What was interesting Thursday is Emery and coach Marc Trestman were upbeat about Melton seven weeks after the general manager called him out at the end of the season, and Melton told the Tribune on Tuesday he is "all for staying."

"He's very focused," said Trestman, who met with Melton for 45 minutes Wednesday. "You'll see he dropped some weight. He looks very good physically right now. He's been on time, he's working hard with (athletic trainer) Chris (Hanks). He's committed to getting himself back and he's got work to do to get there, but he's in a very good place right now and we all understand the situation. We'll see where it goes."

Emery was more succinct, saying Melton has "made positive progress." The Bears also are expected to pursue Jeremiah Ratliff after he had what amounted to a five-game tryout at the end of the season. Getting the under tackle position squared away and adding additional depth and experience inside could be the first domino for a defense with multiple needs.

The Bears could need two starting ends, as it is inconceivable the team will carry Julius Peppers' current cap figure of $18.183 million. Emery said Peppers is a member of the team and remains under contract, but the Bears cannot pay the 34-year-old $14 million this season. The club has a plan in place but isn't ready to unveil it. One possibility is the team has nothing to lose to see if Peppers will take a deep pay cut. Or maybe Emery wants to wait until just before the opening of free agency March 11 to release Peppers and increase the team's cap space. Whatever the case, expect action at some point. But the roster isn't going to get younger if most of the veterans are brought back.

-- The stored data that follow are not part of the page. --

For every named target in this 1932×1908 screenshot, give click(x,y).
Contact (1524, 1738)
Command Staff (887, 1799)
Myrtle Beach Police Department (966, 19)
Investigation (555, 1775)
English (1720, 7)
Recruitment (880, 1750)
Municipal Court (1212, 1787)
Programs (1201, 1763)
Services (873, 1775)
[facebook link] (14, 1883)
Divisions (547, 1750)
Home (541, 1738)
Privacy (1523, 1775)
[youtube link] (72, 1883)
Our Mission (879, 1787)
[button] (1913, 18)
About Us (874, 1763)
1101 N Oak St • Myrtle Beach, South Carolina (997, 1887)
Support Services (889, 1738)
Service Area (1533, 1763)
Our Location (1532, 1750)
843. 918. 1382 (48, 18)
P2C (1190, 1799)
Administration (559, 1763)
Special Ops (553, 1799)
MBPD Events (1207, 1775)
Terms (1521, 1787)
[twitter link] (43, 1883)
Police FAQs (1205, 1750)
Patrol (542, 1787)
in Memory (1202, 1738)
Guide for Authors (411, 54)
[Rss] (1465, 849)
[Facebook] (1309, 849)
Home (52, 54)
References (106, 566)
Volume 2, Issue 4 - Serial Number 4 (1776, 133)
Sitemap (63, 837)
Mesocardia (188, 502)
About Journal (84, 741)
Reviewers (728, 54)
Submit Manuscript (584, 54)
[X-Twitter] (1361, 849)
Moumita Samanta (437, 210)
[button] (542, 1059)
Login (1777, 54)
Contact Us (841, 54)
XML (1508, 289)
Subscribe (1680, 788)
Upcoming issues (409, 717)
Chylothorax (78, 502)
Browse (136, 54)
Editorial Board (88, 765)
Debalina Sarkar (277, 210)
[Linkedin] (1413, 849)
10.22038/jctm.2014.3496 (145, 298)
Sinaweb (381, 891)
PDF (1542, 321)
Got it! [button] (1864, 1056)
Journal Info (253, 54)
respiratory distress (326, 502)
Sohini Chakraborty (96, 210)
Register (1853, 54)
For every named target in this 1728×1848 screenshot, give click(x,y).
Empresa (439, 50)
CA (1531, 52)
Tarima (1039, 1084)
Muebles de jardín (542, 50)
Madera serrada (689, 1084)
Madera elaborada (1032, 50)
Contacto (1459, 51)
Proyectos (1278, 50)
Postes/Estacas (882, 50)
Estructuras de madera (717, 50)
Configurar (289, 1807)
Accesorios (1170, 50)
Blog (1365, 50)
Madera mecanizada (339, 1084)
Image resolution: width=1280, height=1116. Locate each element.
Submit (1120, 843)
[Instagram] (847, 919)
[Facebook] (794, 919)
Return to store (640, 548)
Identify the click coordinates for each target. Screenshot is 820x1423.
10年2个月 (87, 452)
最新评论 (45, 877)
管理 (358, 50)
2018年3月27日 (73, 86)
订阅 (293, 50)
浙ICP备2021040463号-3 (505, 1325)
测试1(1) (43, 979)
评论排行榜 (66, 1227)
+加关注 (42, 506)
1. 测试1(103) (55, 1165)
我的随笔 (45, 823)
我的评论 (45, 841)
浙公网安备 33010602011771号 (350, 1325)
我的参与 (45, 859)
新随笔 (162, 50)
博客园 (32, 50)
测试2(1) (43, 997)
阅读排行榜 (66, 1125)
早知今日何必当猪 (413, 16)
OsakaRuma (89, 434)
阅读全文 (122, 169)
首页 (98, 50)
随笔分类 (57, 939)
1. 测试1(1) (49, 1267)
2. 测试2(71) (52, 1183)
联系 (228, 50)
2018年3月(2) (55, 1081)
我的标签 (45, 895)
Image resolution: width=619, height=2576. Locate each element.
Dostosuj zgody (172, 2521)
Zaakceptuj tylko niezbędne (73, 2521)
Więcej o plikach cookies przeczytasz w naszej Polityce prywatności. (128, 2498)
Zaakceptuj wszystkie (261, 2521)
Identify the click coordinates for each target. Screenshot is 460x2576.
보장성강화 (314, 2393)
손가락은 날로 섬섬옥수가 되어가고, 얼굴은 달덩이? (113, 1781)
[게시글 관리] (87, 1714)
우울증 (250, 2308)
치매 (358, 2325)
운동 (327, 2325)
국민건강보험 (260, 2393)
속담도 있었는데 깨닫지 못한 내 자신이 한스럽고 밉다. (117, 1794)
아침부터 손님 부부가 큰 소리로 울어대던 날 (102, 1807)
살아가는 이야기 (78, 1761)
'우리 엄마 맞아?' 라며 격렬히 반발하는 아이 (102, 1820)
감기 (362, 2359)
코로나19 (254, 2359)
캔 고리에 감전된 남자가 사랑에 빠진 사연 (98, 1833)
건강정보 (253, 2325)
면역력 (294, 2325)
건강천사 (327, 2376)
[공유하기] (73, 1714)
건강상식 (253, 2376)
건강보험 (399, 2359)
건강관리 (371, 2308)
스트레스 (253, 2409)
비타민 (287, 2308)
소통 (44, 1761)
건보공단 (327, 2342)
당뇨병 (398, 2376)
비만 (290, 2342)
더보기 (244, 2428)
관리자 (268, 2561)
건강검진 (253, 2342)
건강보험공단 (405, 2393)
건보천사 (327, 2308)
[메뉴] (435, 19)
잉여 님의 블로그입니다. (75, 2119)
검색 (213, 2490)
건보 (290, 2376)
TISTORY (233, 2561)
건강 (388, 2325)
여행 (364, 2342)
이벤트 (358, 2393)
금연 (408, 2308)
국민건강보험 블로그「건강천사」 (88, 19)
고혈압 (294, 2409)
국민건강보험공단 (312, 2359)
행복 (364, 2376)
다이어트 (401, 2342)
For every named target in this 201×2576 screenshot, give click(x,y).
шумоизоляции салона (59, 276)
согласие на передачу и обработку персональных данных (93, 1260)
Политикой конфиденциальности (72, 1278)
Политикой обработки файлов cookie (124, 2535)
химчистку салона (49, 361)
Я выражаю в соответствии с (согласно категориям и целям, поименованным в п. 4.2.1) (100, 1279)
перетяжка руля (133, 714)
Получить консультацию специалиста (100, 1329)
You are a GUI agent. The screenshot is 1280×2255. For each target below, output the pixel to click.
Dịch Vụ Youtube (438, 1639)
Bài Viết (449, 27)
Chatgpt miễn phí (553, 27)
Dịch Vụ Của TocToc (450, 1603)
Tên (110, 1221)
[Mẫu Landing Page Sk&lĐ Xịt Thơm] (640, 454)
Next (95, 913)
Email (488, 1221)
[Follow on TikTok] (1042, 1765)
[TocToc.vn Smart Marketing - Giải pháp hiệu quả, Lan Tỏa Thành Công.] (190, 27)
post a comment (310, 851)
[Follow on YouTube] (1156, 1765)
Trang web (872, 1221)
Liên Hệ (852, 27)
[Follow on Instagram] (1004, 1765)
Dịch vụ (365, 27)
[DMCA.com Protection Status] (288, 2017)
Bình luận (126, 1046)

Emery stated he wants to bring back cornerback Charles Tillman, who turns 33 Sunday, but called it a "process." That was a word used to describe the club's handling of the Brian Urlacher situation a year ago, but Tillman might be treated a little differently even if he receives only a one-year offer.

"Certainly Charles knows we want him back," said Emery, who went out of his way to congratulate the veteran on his Walter Payton Man of the Year award at the opening of his remarks. "We'll just work through it."

Satisfying their needs at tackle could allow the Bears to look for an edge rusher, a safety or even a cornerback or linebacker in the first round. Trestman is optimistic about the opportunity to improve the defense quickly, just as the team got going offensively a year ago. He cited a recent staff meeting in which he put a roster from a year ago at this time on the board.

"There were 10 players on the offensive side of the ball that were not on the roster at this time of the year and significantly impacted our football team by the end of the season," he said. "I just note that because this is a process we are going through, filtering through our team, filtering through the free agents and then building our team through the draft."

The Bears' draft needs will come into focus after they've made final determinations on their own free agents and set off into the marketplace. Maybe the first move is with Melton.